### INSTRUCTIONS FOR THE TASK
Every record below, from first to last: print it exactly as shown.

** STORED DATA follows **

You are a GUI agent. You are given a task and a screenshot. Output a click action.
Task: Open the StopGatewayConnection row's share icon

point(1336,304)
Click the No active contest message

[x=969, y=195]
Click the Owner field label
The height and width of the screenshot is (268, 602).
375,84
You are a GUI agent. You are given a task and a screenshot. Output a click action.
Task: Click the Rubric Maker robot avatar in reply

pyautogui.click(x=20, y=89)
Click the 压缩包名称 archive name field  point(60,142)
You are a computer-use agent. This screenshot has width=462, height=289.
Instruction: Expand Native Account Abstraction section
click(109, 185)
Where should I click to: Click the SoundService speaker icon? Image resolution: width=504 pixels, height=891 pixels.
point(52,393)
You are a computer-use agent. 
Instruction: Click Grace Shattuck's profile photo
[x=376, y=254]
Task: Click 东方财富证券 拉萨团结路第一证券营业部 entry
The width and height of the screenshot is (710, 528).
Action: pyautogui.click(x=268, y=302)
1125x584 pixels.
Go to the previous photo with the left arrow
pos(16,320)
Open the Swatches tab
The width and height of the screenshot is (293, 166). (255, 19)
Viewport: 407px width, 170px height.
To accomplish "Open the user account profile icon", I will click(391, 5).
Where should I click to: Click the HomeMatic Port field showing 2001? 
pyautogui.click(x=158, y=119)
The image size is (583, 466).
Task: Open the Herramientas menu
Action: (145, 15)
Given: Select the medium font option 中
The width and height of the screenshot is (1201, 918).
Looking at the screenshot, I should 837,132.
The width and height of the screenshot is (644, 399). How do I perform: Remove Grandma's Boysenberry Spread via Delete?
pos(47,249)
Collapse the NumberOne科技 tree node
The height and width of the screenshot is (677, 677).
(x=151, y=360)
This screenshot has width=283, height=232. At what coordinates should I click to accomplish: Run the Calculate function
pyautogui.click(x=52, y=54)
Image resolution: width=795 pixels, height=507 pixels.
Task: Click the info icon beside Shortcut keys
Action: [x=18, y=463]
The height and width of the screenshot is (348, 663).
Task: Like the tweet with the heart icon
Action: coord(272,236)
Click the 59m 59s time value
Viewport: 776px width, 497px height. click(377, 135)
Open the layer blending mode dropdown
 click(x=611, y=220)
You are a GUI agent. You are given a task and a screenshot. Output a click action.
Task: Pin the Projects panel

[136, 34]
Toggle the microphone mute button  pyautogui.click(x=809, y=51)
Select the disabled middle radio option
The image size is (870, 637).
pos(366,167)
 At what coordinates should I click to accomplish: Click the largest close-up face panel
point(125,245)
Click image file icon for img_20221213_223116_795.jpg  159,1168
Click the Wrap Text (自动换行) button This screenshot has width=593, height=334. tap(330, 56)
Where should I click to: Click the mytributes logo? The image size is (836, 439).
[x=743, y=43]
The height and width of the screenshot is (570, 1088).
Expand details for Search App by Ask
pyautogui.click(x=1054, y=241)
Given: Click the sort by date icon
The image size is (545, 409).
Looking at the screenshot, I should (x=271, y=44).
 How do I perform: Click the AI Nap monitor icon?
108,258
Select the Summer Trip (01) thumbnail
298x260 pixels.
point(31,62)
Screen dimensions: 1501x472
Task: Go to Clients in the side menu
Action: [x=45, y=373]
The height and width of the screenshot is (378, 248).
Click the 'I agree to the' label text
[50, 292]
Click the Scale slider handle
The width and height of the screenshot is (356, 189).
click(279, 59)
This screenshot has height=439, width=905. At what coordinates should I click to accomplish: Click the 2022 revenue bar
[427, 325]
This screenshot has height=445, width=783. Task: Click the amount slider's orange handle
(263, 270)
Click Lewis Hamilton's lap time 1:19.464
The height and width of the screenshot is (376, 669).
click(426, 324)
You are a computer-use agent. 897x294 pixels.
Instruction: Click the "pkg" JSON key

** End of STORED DATA **

### WRITTEN ANSWER
You are a GUI agent. You are given a task and a screenshot. Output a click action.
Task: Open the StopGatewayConnection row's share icon

point(1336,304)
Click the No active contest message

[x=969, y=195]
Click the Owner field label
The height and width of the screenshot is (268, 602).
375,84
You are a GUI agent. You are given a task and a screenshot. Output a click action.
Task: Click the Rubric Maker robot avatar in reply

pyautogui.click(x=20, y=89)
Click the 压缩包名称 archive name field  point(60,142)
You are a computer-use agent. This screenshot has width=462, height=289.
Instruction: Expand Native Account Abstraction section
click(109, 185)
Where should I click to: Click the SoundService speaker icon? Image resolution: width=504 pixels, height=891 pixels.
point(52,393)
You are a computer-use agent. 
Instruction: Click Grace Shattuck's profile photo
[x=376, y=254]
Task: Click 东方财富证券 拉萨团结路第一证券营业部 entry
The width and height of the screenshot is (710, 528).
Action: pyautogui.click(x=268, y=302)
1125x584 pixels.
Go to the previous photo with the left arrow
pos(16,320)
Open the Swatches tab
The width and height of the screenshot is (293, 166). (255, 19)
Viewport: 407px width, 170px height.
To accomplish "Open the user account profile icon", I will click(391, 5).
Where should I click to: Click the HomeMatic Port field showing 2001? 
pyautogui.click(x=158, y=119)
The image size is (583, 466).
Task: Open the Herramientas menu
Action: (145, 15)
Given: Select the medium font option 中
The width and height of the screenshot is (1201, 918).
Looking at the screenshot, I should 837,132.
The width and height of the screenshot is (644, 399). How do I perform: Remove Grandma's Boysenberry Spread via Delete?
pos(47,249)
Collapse the NumberOne科技 tree node
The height and width of the screenshot is (677, 677).
(x=151, y=360)
This screenshot has width=283, height=232. At what coordinates should I click to accomplish: Run the Calculate function
pyautogui.click(x=52, y=54)
Image resolution: width=795 pixels, height=507 pixels.
Task: Click the info icon beside Shortcut keys
Action: [x=18, y=463]
The height and width of the screenshot is (348, 663).
Task: Like the tweet with the heart icon
Action: coord(272,236)
Click the 59m 59s time value
Viewport: 776px width, 497px height. click(377, 135)
Open the layer blending mode dropdown
 click(x=611, y=220)
You are a GUI agent. You are given a task and a screenshot. Output a click action.
Task: Pin the Projects panel

[136, 34]
Toggle the microphone mute button  pyautogui.click(x=809, y=51)
Select the disabled middle radio option
The image size is (870, 637).
pos(366,167)
 At what coordinates should I click to accomplish: Click the largest close-up face panel
point(125,245)
Click image file icon for img_20221213_223116_795.jpg  159,1168
Click the Wrap Text (自动换行) button This screenshot has width=593, height=334. tap(330, 56)
Where should I click to: Click the mytributes logo? The image size is (836, 439).
[x=743, y=43]
The height and width of the screenshot is (570, 1088).
Expand details for Search App by Ask
pyautogui.click(x=1054, y=241)
Given: Click the sort by date icon
The image size is (545, 409).
Looking at the screenshot, I should (x=271, y=44).
 How do I perform: Click the AI Nap monitor icon?
108,258
Select the Summer Trip (01) thumbnail
298x260 pixels.
point(31,62)
Screen dimensions: 1501x472
Task: Go to Clients in the side menu
Action: [x=45, y=373]
The height and width of the screenshot is (378, 248).
Click the 'I agree to the' label text
[50, 292]
Click the Scale slider handle
The width and height of the screenshot is (356, 189).
click(279, 59)
This screenshot has height=439, width=905. At what coordinates should I click to accomplish: Click the 2022 revenue bar
[427, 325]
This screenshot has height=445, width=783. Task: Click the amount slider's orange handle
(263, 270)
Click Lewis Hamilton's lap time 1:19.464
The height and width of the screenshot is (376, 669).
click(426, 324)
You are a computer-use agent. 897x294 pixels.
Instruction: Click the "pkg" JSON key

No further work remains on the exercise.